To automate the process, I have a CFEclipse snippet that is saved as a template (require separate ones for both CFM and CFC files). So when I create a new file, I create it from the template, and this runs the snippet automatically, prompting me to fill in certain information. You can see the snippet below.
<!---
Filename: $${CURRENTFILE}
Creation Date: $${DAYOFMONTH}/$${MONTH}/$${YEAR}
Original Author: $${author}
Revision: $Rev$
$LastChangedBy$
$LastChangedDate$
Description:
$${description}
Methods:
$${methods}
--->
Once I commit this file to Subversion, the Subversion properties are populated, meaning I end up with something like below.
<!---
Filename: weatherProxy.cfc
Creation Date: 18/July/2007
Original Author: Andy Allan
Revision: $Rev: 45 $
$LastChangedBy: allana $
$LastChangedDate: 2007-07-18 12:24:59 +0100 (Wed, 18 Jul 2007) $
Description:
This is our proxy CFC, which in turn calls the Yahoo weather CFC as part of Ray Camden's Yahoo API package.
The component works by first being init'd, recieving a list of towns to which we have to retireve weather. At the moment this is passed in, but in time we will retrieve this information from a database as it will match all the locations for the company.
On init, we call getWeather() passing it the list of towns, and this method loops through the towns returning the weather data for each and storing in an Application
variable structure.
We then use getMyWeather() which accepts a town as an argument to return the weather data specfic to that town.
Methods:
init: This is our constructor method, which MUST be called before any other method. It takes a single
argument "datasource" and returns itself.
getWeather: private function that loops through all the companies locations, getting their weather data and storing the data in an Application structure.
getMyWeather: method which returns the weather for a specific town.
--->
To get Subversion to actually populate your comments you need to assign a new property to every file/folder in your application.

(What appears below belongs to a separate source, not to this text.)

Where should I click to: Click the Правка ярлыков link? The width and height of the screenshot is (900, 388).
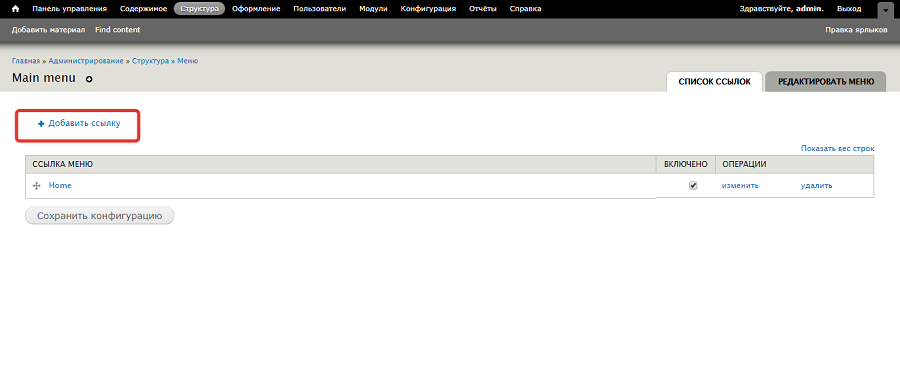(x=856, y=30)
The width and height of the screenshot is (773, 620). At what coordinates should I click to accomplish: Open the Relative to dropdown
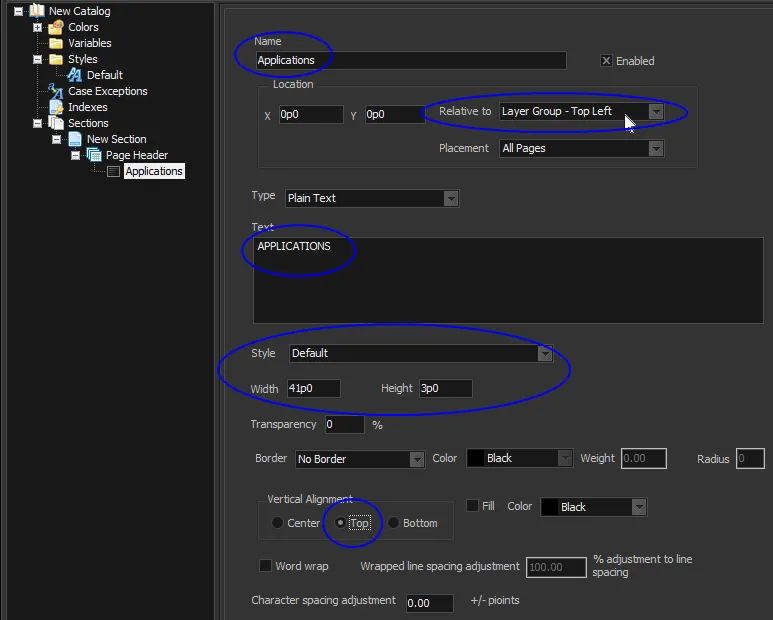point(655,112)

You can either do this by running the following command:
propset -R svn:keywords "Rev LastChangedDate LastChangedBy" /pathToFiles/trunk
Or from within CFEclipse, simply right click your Project folder and choose "Team" > "Set property" and then add the new property as indicated in the image below.

With every commit, you'll now see the most up to date Subversion information directly in your comments.